Written task:
Please turn the data below into a numbered list, one line per item, leaving out blank lines and the pictures.

Exercise inputs:
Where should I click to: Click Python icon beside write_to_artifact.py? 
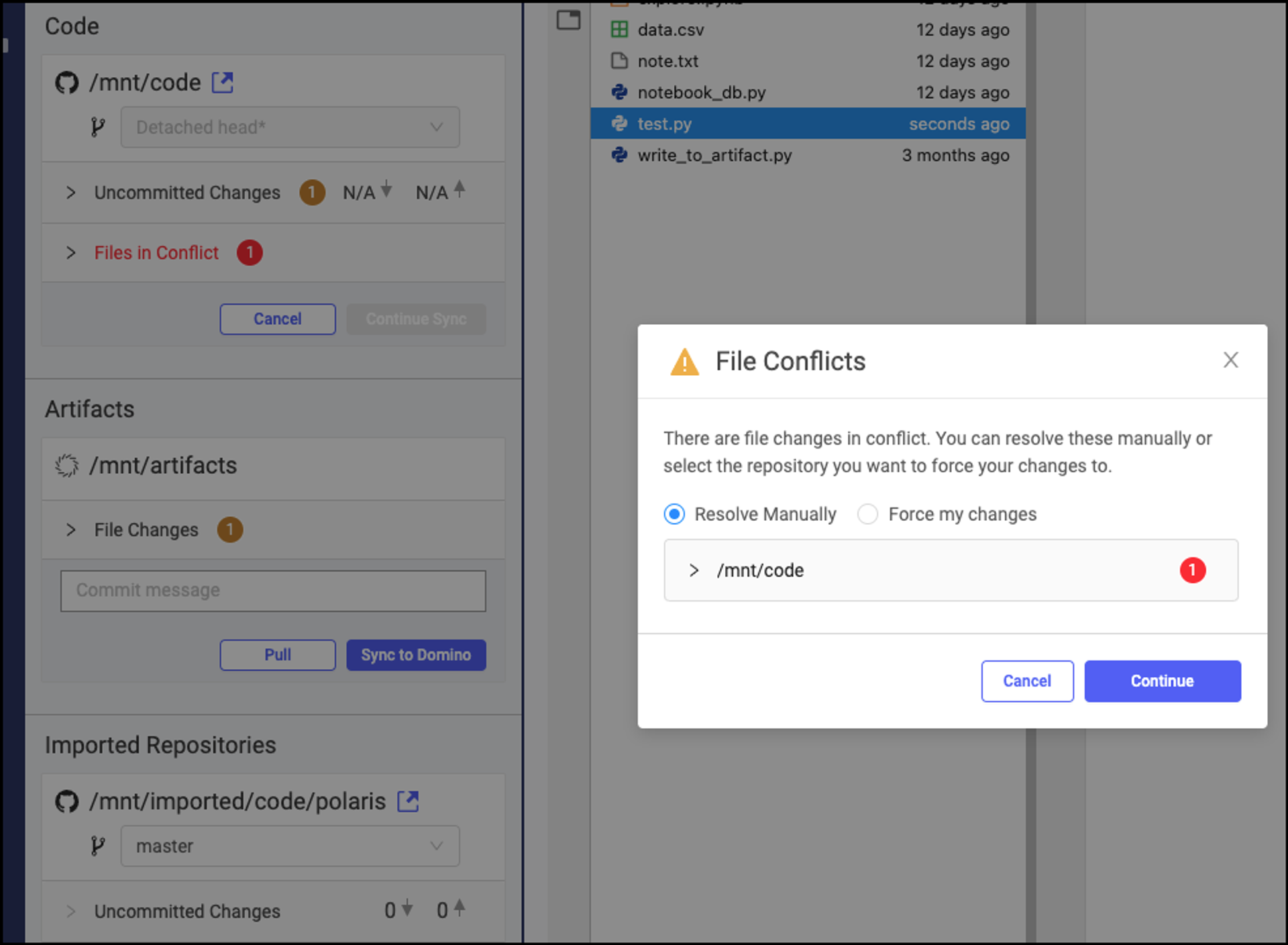pos(619,155)
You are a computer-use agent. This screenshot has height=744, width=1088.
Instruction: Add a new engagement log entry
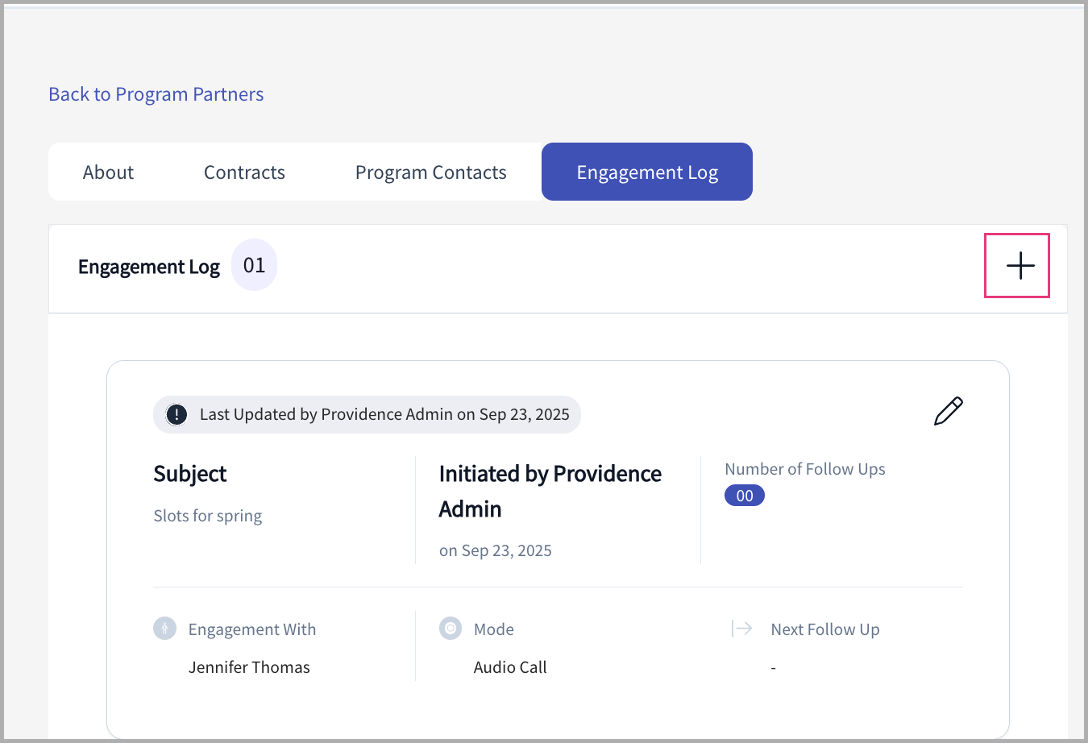(1019, 266)
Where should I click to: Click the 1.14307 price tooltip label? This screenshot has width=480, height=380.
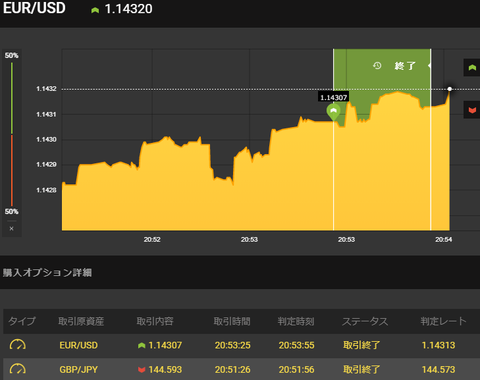(333, 97)
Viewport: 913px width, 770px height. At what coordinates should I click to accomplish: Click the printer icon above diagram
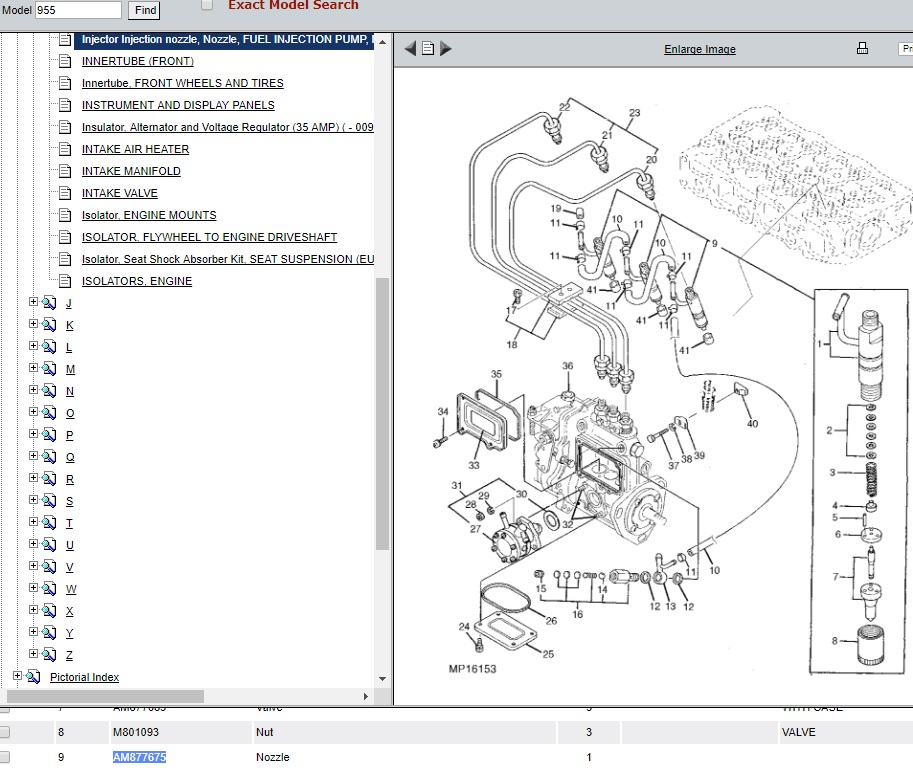862,48
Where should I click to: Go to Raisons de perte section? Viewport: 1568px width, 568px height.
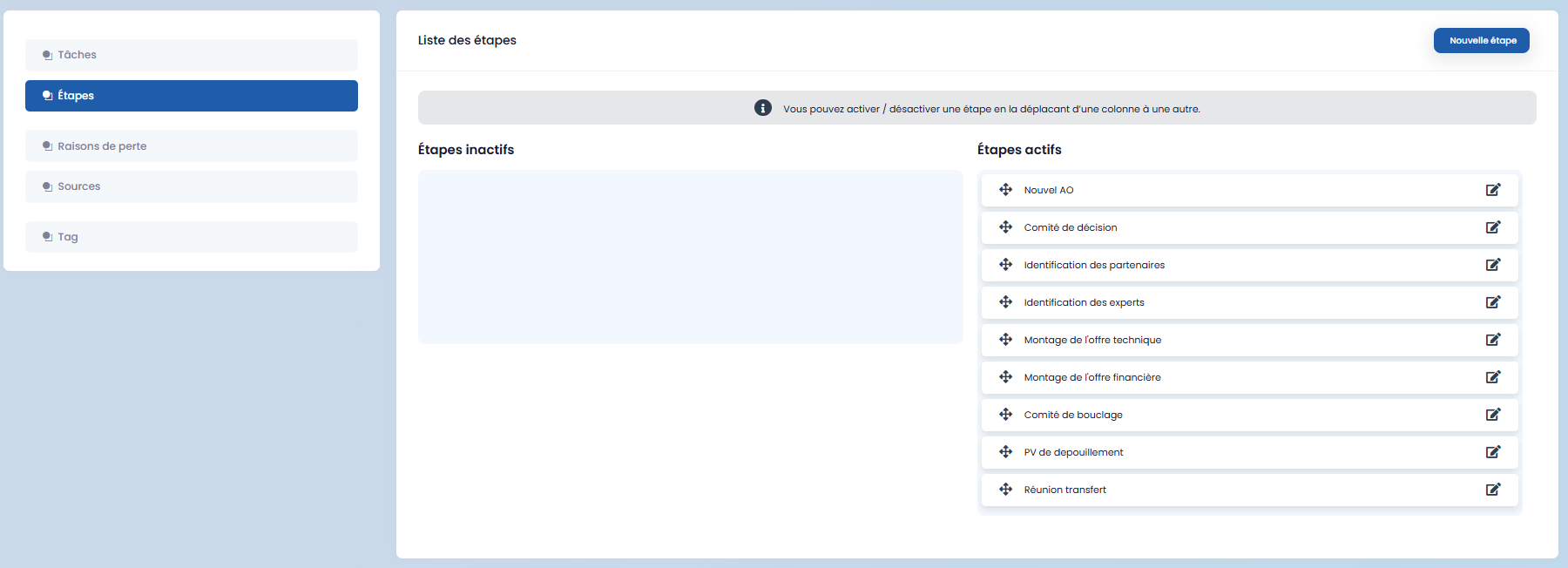point(191,146)
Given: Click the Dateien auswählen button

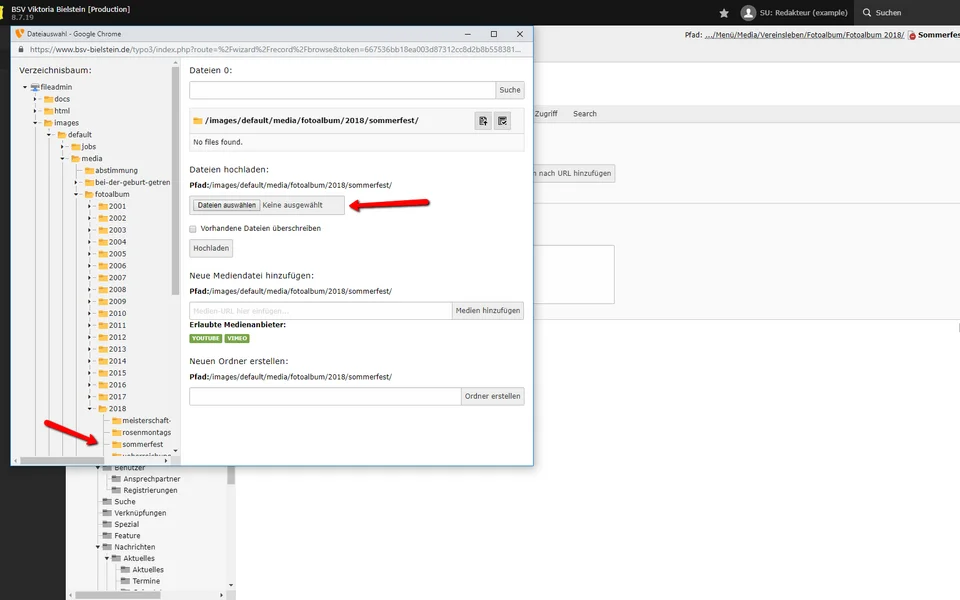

Expected answer:
1. Where should I click to: Click Python icon beside write_to_artifact.py? 
2. pos(619,155)
3. You are a computer-use agent. This screenshot has height=744, width=1088.
4. Instruction: Add a new engagement log entry
5. (1019, 266)
6. Where should I click to: Click the 1.14307 price tooltip label? This screenshot has width=480, height=380.
7. (333, 97)
8. Viewport: 913px width, 770px height. At what coordinates should I click to accomplish: Click the printer icon above diagram
9. 862,48
10. Where should I click to: Go to Raisons de perte section? Viewport: 1568px width, 568px height.
11. point(191,146)
12. Given: Click the Dateien auswählen button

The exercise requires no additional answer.